Je finirais mon intervention en rendant hommage à une personne, qui aurait pu d’ailleurs tenir les propos de la fin de mon intervention sur, la stratégie de notre Région, et les nouveaux indicateurs de richesses, ou elle aurait pu reprendre ceux de Gaël Giraud.

C’est parce qu’il faut, de mon point de vue, écouter les gens qui agissent, et vont agir dans cet esprit de soutien à la transition d’un modèle qui aujourd’hui n’est plus uniquement une alternative mais un exigence, un impératif.

Cette personne, c’est Hélène Combe, qui nous a malheureusement quittés beaucoup trop tôt il y a quelques semaines.

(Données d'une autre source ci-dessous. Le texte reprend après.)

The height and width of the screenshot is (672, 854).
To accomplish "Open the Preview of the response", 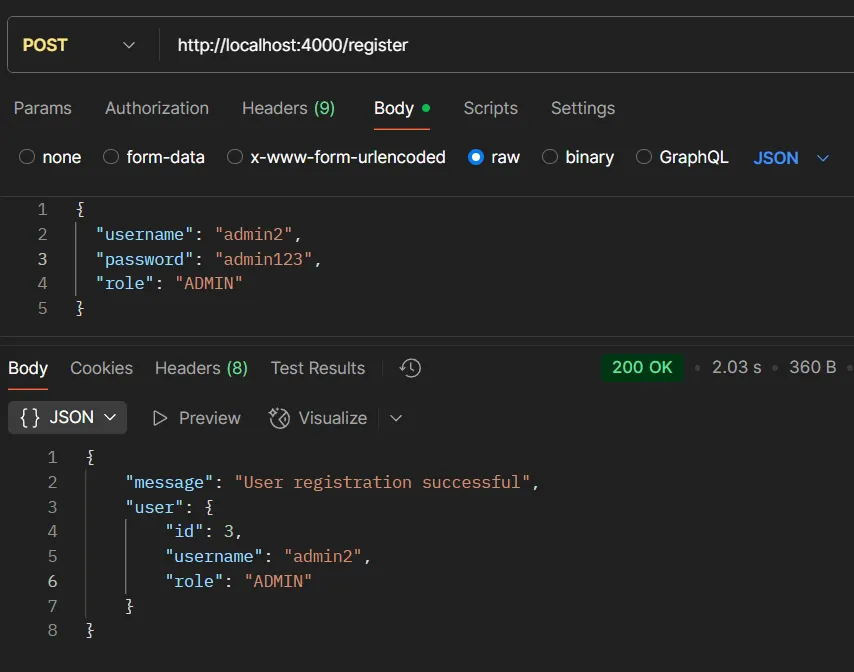I will tap(196, 418).
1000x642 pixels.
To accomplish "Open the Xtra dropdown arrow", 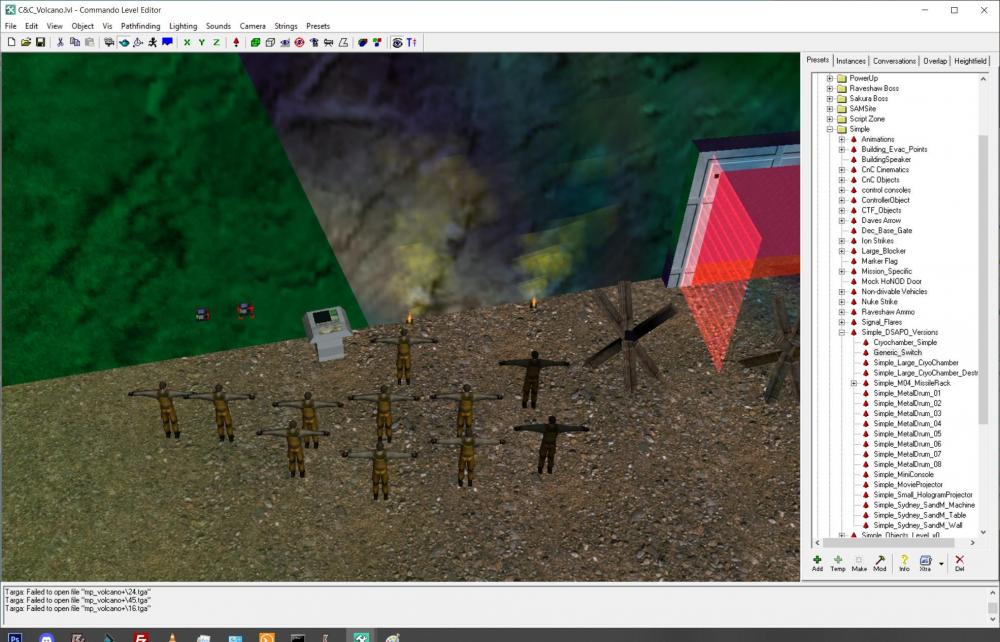I will click(941, 563).
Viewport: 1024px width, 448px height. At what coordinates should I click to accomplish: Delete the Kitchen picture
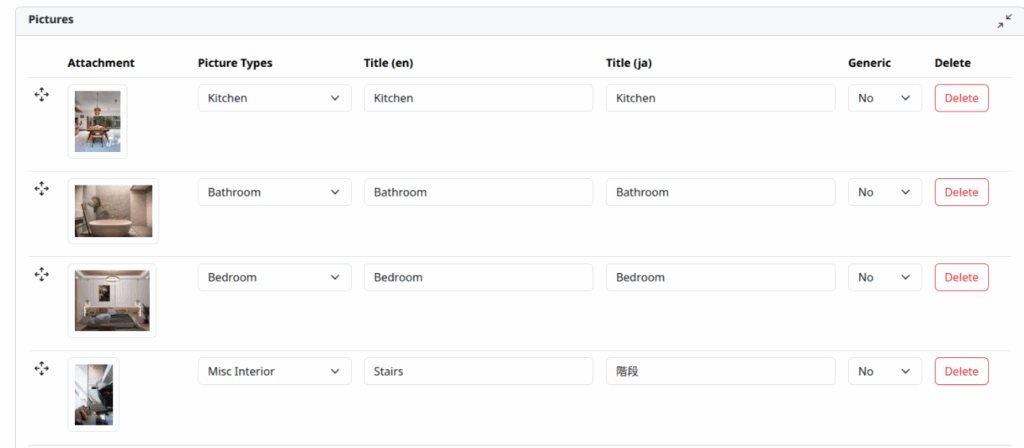[961, 98]
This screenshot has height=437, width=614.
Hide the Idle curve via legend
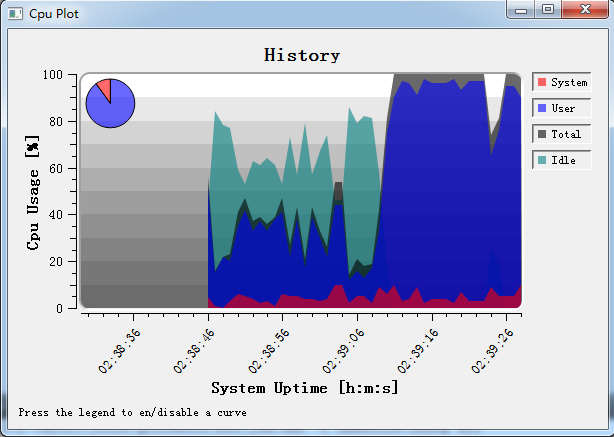pyautogui.click(x=562, y=160)
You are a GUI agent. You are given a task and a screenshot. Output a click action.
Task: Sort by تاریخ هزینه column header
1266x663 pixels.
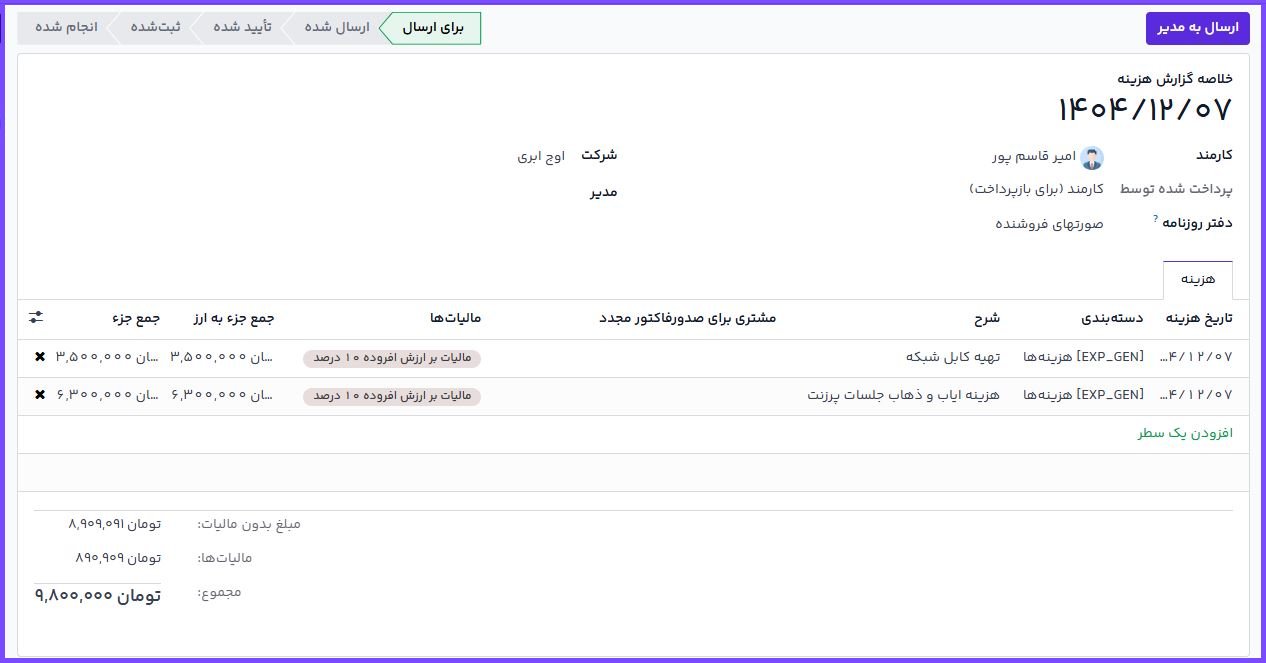(x=1199, y=319)

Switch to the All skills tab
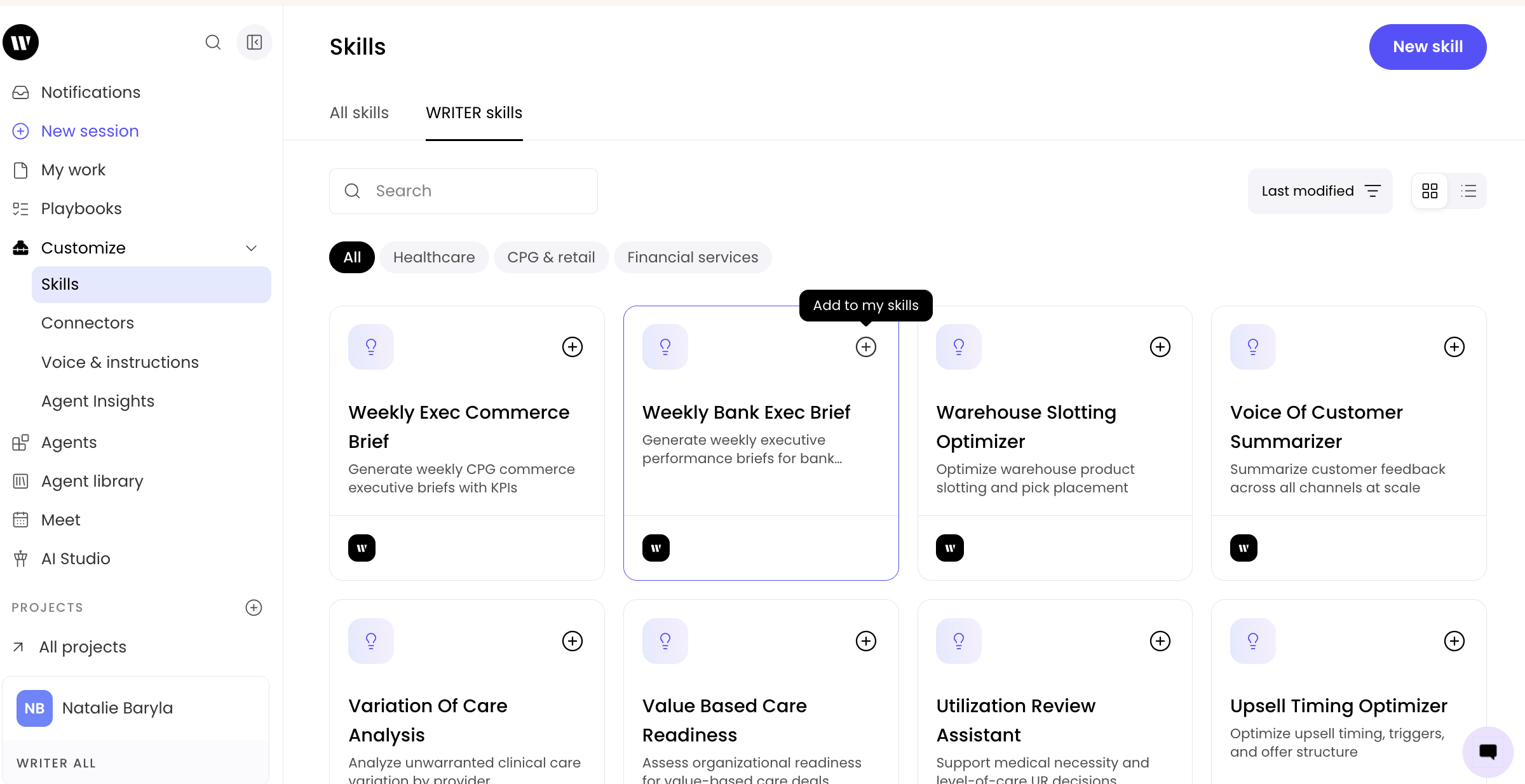click(359, 112)
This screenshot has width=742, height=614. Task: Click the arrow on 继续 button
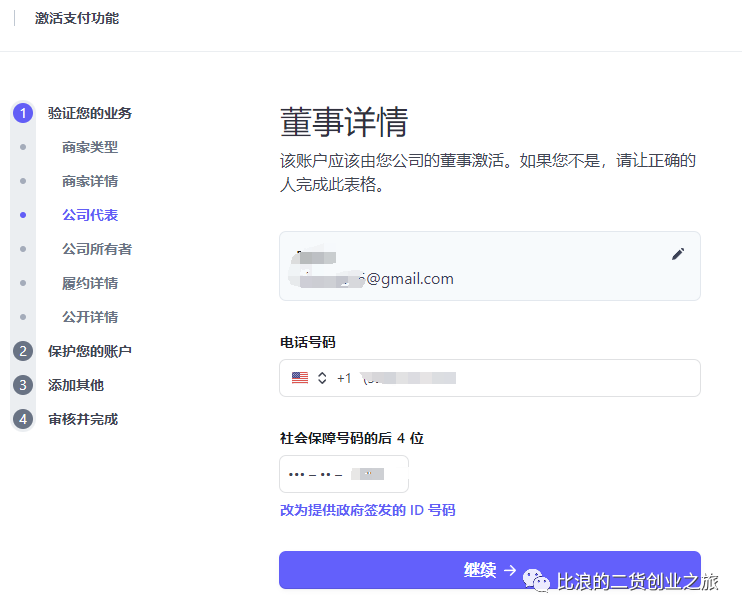(x=510, y=570)
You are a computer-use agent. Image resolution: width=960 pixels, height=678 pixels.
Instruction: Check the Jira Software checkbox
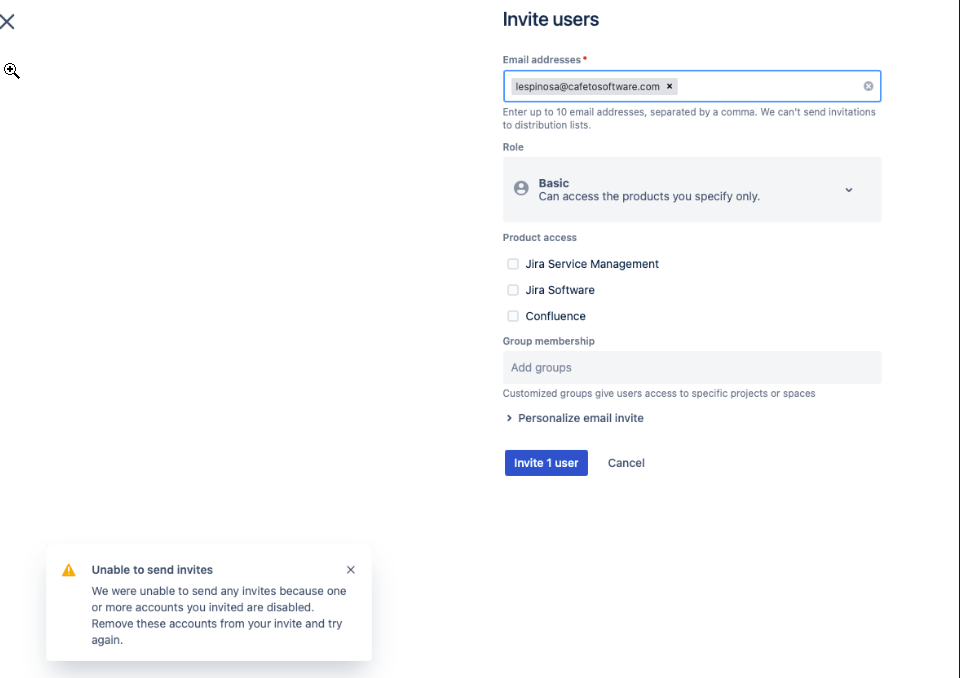coord(513,290)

Je ne citerai pas dans cet hémicycle tout ce qu’elle a apporté à notre Région ou à d’autres territoires sur la question du développement durable. Mais rien que le travail entamé et piloté par vous, M. Le Président, ou votre Premier Vice-Président, Christophe Clergeau, partagé avec des milliers de citoyens de notre Région et des centaines d’acteurs sur les indicateurs de richesse pose les jalons de la transition.

Tout le travail qui a été effectué, cette ébauche, nous ne pouvons pas la laisser. Rien que pour la mémoire du travail qu’Hélène a pu faire dans notre Région. Le plus bel hommage que nous pouvons lui faire est donc de continuer son œuvre en agissant et en faisant tout pour éviter l’effondrement et construire cette alternative écologique et solidaire qu’elle appelait de ses vœux. Ça veut dire très concrètement que j’espère que nos successeurs, mes successeurs, dont certains sont ici sauront agir de la sorte et sortir d’un conformisme paralysant pouvant devenir dramatique y compris pour notre Région.

 

Merci à elle.

 

Je vous remercie de votre attention.